Meg and Charles meet her classmate Calvin O'Keefe, who joins them at the house of Mrs. Who, another strange friend of Charles who speaks only in quotations. Calvin has dinner with the Murrys, and Kate remembers Alex's commitment to their research despite public ridicule. In the backyard, Mrs. Whatsit and Mrs. Who appear with Mrs. Which, revealing themselves as astral travelers. Explaining that they have come to help find Alex, who has transported himself across the universe, the Misses lead Meg, Calvin, and Charles through a tesseract to the distant planet Uriel.

The planet's sentient flowers confirm that Alex visited Uriel, and Mrs. Whatsit transforms into a flying creature, carrying the children into the sky. Calvin nearly falls to his death after noticing a dark planet that Mrs. Which identifies as Camazotz, home to an evil energy known as "the IT". They tesser to the planet Orion to seek the help of a seer named Happy Medium. Mrs. Which reveals that the IT spreads negativity throughout the universe, including on Earth: Charles' gossiping teachers were jealous of the principal's promotion; Veronica judges herself for her weight; the Murrys' kindly neighbor is mugged by severely insecure teens; and Calvin's father is an abusive perfectionist.

Happy Medium helps Meg overcome her self-doubt, and they learn that her father tessered to Uriel, then Ixchel, but was trapped on Camazotz. The Misses insist they regroup on Earth, but Meg's determination to save her father overrides the tesseract, unintentionally redirecting them to Camazotz. Unable to stay, as Camazotz's evil is stronger than their light, the Misses bestow gifts before departing: Mrs. Who gives Meg her glasses to see what is really there, Mrs. Whatsit gives Meg the knowledge of her faults, and Mrs. Which gives the children the command to never separate.
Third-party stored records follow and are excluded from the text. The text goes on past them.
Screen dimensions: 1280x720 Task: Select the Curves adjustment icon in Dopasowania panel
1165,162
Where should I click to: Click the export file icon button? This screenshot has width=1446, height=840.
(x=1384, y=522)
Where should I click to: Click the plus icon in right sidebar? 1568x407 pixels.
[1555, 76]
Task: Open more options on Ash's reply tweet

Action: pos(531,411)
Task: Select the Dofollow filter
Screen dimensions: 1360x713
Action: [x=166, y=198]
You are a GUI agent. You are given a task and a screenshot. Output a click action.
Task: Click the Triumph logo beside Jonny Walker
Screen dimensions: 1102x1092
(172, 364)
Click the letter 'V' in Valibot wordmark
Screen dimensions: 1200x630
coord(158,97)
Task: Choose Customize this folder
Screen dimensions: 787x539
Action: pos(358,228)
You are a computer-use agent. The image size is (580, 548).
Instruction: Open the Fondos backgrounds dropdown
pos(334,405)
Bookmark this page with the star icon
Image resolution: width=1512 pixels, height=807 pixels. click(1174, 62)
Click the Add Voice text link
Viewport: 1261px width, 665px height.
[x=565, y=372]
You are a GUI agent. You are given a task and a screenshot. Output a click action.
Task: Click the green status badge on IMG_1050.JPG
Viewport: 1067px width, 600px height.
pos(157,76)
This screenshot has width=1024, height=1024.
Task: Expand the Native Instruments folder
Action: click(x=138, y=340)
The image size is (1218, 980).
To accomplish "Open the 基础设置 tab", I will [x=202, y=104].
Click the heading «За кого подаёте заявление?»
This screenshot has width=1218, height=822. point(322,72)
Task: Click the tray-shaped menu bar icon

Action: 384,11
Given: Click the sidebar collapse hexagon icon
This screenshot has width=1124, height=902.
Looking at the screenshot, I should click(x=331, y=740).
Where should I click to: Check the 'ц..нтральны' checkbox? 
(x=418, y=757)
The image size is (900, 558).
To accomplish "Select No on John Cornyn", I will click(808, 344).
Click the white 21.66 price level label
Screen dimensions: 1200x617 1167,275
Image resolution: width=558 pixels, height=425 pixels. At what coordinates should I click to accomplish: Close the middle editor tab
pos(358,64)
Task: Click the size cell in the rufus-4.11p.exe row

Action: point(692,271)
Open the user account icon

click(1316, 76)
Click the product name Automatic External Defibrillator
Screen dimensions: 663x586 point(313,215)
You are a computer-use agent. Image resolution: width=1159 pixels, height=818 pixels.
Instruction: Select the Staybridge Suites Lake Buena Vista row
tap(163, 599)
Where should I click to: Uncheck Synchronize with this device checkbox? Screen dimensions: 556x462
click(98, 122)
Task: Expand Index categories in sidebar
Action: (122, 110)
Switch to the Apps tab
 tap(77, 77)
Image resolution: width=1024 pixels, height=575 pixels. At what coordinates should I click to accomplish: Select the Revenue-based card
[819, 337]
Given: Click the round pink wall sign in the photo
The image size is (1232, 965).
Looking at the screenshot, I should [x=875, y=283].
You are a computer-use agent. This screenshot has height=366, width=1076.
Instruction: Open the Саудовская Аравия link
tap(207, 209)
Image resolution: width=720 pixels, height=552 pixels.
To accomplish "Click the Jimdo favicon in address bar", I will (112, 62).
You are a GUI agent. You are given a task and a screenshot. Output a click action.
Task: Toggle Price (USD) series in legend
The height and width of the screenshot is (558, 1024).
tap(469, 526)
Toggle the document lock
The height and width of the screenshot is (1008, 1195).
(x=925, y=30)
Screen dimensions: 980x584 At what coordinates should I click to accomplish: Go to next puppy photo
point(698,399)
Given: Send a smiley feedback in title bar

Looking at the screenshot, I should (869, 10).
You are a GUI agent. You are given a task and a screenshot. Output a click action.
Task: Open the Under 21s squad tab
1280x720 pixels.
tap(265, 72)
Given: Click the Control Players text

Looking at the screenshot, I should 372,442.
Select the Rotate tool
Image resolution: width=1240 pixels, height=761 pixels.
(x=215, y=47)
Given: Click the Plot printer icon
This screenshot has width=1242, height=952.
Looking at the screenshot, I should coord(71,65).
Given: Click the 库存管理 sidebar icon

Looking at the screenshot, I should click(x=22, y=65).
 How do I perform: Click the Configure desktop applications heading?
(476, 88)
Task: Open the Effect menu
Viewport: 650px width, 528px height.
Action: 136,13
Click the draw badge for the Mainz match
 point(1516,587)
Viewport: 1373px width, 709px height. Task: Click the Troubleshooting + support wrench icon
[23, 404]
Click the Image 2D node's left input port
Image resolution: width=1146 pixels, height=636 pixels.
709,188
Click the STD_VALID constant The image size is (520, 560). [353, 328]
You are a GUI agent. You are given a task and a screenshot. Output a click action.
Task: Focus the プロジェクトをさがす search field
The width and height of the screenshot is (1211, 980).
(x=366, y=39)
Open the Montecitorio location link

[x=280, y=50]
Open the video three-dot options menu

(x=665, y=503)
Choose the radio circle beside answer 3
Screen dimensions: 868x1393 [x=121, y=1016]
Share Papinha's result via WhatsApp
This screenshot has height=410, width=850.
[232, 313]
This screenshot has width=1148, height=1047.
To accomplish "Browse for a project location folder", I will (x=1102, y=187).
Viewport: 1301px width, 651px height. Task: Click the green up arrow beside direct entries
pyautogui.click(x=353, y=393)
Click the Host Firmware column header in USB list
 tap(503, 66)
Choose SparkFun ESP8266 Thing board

A forest appears, separating Meg and Calvin from Charles, and they are pursued by a tornado-like storm. Meg uses the storm's own force to slingshot her and Calvin atop a cliff wall, where they reunite with Charles. They find themselves in a neighborhood of look-alike homes, children, and mothers; one woman invites them inside but Meg declines, reminding Calvin and Charles not to trust anyone. Their surroundings transform into a crowded beach, where a man introduces himself as Red, assuring them Alex is safe, and offers them food. When Charles says it tastes like sand, Red possesses him through the IT, which Red is actually a puppet of.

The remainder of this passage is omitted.